La fracturación hidráulica, conocida popularmente como fracking, es una técnica que inyecta agua, arena y químicos a alta presión en pozos profundos para extraer gas y petróleo atrapados en formaciones de roca compacta. En teoría, permite acceso a reservas que métodos convencionales no pueden explotar. En la práctica, ha generado advertencias de científicos en todo el mundo sobre contaminación de acuíferos, emisiones de metano y riesgos sísmicos.
Latinoamérica ha observado con preocupación los impactos del fracking en otras regiones. Argentina desarrolló Vaca Muerta, uno de los mayores yacimientos no convencionales del mundo, pero enfrentó protestas ambientales crecientes. En Chile, las comunidades indígenas han bloqueado proyectos similares. En Colombia, el gobierno anterior cerró la puerta a esta tecnología precisamente por las presiones de movimientos socioambientales.
El contexto energético que presiona a México
México enfrenta un dilema genuino. La producción de petróleo crudo ha caído dramáticamente en la última década, pasando de 3.4 millones de barriles diarios en 2004 a apenas 1.7 millones en 2023. Esta caída amenaza ingresos fiscales y la seguridad energética nacional. Simultáneamente, el país se ha comprometido a reducir emisiones de gases de efecto invernadero bajo el Acuerdo de París.
Las fuentes no convencionales podrían parecer una solución temporal, pero expertos advierten que prolongar la dependencia de combustibles fósiles contradice directamente los objetivos climáticos de mediano plazo. Es aquí donde entra la responsabilidad intelectual de universidades como la UNAM, que históricamente ha sido voz crítica frente a decisiones extractivistas.
El rol de la academia en decisiones de Estado
Cuando el gobierno recurre a expertos universitarios para legitimar una política, emerge una tensión fundamental: ¿pueden mantener la UNAM, UAM e IPN su independencia crítica mientras asesoran al poder ejecutivo? La historia latinoamericana muestra casos donde la cooptación académica ha comprometido la capacidad de las universidades para cuestionar decisiones gubernamentales.
El grupo interdisciplinario anunciado incluye 17 académicos de reconocida trayectoria. Su responsabilidad es evaluar no solo la «factibilidad técnica», sino también los costos ambientales, sociales y de largo plazo. Una evaluación verdaderamente rigurosa debe preguntarse: ¿factible para quién? ¿A qué costo? ¿Para cuánto tiempo?

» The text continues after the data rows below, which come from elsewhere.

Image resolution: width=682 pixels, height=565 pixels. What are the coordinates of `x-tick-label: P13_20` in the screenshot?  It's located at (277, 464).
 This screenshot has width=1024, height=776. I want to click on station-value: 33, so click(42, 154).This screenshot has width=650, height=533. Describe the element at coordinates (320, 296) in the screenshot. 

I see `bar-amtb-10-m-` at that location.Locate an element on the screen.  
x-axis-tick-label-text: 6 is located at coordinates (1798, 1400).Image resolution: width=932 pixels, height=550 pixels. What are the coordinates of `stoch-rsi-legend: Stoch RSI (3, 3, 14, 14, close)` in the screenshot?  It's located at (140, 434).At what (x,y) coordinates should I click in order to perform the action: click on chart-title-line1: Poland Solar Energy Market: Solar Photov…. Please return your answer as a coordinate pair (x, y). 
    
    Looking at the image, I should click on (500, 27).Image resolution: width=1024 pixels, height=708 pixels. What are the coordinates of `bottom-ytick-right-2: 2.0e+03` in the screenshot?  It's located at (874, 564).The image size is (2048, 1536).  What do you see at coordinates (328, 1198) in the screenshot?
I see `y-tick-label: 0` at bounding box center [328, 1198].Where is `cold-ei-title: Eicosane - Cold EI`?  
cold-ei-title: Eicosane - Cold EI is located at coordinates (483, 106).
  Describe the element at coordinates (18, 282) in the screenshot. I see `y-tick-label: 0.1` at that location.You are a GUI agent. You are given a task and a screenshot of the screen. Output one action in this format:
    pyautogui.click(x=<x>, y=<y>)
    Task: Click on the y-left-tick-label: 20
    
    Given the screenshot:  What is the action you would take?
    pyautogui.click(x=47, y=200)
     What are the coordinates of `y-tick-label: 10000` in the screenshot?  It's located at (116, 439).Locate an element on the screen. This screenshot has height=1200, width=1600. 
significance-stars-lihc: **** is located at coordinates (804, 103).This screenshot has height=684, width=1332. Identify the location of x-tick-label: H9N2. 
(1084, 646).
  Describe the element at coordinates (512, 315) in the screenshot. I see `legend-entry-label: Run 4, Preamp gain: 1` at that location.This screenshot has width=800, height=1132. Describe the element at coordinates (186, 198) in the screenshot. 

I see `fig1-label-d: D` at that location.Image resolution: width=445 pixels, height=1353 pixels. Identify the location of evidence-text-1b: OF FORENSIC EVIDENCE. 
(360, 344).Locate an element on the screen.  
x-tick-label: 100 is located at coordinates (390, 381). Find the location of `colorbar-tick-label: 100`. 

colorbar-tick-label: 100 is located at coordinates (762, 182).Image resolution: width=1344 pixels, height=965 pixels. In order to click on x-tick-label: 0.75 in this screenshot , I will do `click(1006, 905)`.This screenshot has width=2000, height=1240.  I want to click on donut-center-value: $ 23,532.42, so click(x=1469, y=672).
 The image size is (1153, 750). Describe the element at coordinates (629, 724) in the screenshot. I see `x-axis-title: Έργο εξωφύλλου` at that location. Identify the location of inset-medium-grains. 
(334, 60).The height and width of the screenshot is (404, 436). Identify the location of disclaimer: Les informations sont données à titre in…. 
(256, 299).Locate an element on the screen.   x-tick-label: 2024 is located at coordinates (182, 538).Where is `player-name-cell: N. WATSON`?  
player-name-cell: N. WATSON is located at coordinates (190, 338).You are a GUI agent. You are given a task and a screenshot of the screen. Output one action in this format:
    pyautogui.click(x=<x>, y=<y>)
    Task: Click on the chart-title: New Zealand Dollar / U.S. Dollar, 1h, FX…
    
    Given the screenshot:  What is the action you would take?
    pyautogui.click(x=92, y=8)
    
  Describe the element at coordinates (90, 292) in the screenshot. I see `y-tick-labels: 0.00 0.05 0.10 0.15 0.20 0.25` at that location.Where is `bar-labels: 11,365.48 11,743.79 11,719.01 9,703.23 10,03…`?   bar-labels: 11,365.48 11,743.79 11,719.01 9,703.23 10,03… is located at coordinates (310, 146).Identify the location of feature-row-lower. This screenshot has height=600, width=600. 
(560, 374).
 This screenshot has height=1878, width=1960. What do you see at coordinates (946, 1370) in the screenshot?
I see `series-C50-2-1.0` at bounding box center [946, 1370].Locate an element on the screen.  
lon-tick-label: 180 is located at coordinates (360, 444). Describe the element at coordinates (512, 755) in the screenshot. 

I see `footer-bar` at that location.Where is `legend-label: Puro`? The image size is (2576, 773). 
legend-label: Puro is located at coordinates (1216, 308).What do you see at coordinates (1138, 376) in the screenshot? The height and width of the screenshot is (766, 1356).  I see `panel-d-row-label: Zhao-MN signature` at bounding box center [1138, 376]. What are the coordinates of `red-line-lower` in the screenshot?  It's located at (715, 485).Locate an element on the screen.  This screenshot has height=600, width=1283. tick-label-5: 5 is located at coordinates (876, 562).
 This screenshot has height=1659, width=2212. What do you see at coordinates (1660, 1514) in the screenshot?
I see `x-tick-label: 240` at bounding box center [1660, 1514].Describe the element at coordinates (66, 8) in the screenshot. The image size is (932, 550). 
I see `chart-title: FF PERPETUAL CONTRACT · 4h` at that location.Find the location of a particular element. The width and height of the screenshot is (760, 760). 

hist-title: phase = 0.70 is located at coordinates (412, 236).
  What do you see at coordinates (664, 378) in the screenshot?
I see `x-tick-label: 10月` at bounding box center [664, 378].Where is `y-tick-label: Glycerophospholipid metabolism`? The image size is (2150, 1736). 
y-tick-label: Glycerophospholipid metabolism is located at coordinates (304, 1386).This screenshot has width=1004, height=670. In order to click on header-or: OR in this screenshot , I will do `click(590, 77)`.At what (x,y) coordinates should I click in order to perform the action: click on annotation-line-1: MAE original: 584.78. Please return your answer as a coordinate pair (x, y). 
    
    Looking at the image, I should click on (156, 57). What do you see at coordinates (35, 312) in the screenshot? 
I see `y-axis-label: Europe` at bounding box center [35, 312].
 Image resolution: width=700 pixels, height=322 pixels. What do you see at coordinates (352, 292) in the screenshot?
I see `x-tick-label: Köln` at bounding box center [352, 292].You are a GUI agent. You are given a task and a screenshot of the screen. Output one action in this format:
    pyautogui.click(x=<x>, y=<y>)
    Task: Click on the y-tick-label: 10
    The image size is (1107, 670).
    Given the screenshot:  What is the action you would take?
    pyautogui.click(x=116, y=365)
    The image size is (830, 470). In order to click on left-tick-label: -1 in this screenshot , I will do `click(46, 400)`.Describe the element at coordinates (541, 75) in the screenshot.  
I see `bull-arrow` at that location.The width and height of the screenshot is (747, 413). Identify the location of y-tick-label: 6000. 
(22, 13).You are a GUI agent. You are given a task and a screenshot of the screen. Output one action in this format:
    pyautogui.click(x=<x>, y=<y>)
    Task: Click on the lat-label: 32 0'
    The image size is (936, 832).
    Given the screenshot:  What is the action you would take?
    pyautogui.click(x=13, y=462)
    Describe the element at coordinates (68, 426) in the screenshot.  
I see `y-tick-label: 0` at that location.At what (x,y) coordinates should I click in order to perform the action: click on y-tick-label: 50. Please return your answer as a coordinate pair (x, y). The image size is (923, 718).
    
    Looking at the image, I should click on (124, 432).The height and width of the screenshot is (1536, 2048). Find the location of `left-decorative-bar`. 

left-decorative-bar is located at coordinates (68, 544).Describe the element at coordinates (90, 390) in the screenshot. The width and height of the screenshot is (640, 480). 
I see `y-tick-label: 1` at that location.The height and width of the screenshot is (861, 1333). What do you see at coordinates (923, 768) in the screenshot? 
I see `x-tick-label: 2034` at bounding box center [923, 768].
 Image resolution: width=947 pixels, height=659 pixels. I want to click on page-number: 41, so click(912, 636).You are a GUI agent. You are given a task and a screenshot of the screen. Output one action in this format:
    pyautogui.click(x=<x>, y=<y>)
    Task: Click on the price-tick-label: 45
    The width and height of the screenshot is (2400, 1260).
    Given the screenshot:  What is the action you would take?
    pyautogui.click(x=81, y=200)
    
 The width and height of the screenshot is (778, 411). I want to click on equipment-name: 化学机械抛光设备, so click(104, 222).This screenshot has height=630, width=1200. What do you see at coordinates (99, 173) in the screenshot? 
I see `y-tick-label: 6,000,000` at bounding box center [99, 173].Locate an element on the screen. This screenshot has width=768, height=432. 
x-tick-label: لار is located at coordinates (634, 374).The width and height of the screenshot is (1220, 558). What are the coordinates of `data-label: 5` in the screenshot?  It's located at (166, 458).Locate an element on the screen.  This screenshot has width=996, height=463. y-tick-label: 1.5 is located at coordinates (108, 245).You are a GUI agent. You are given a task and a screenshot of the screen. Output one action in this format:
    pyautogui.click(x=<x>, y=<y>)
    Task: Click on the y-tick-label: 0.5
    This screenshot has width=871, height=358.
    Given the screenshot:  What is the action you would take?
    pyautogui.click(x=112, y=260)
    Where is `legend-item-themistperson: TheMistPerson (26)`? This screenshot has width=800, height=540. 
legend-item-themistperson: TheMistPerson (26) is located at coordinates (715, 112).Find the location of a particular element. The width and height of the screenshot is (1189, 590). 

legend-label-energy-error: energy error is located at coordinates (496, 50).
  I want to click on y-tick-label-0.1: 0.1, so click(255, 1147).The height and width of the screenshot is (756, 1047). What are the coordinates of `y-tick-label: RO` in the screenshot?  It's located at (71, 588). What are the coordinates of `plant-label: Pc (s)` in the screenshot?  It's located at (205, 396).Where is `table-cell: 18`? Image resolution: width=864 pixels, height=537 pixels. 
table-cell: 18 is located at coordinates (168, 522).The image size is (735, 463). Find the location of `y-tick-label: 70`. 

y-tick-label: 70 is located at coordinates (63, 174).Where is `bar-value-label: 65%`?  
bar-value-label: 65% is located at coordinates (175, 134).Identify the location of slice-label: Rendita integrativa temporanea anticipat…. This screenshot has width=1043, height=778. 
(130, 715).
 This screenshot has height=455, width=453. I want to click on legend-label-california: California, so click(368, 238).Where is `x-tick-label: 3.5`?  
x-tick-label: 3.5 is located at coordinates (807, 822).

Oportunidad para repensar la energía en México
Este momento abre una puerta que no debe desperdiciarse. Las universidades públicas mexicanas podrían usar esta convocatoria para proponer algo más ambicioso: un análisis integral sobre transición energética que incluya evaluación de energías renovables, eficiencia energética, y un modelo de desarrollo que no perpetúe la dependencia de hidrocarburos.
México tiene capacidad solar entre las mejores del mundo. Su potencial eólico es significativo. Sus universidades cuentan con investigadores líderes en energías limpias. ¿Por qué no reencaminar esa convocatoria hacia un estudio sobre cómo México puede liderar una transformación energética en Latinoamérica?
Lo que está en juego
La decisión que resulte de este análisis académico trascenderá el debate energético. Definirá si las universidades públicas mexicanas pueden mantener credibilidad como instituciones críticas, o si quedan absorbidas en la lógica de legitimación de políticas de Estado. También mostrará si México elige profundizar en extractivismo o atreverse a imaginar un modelo energético diferente.
Las universidades públicas tienen el conocimiento y la responsabilidad histórica de iluminar estas encrucijadas. Lo que hagan en los próximos meses será observado desde toda Latinoamérica como un indicador de si la academia pública sigue siendo brújula moral de la sociedad, o brújula del poder.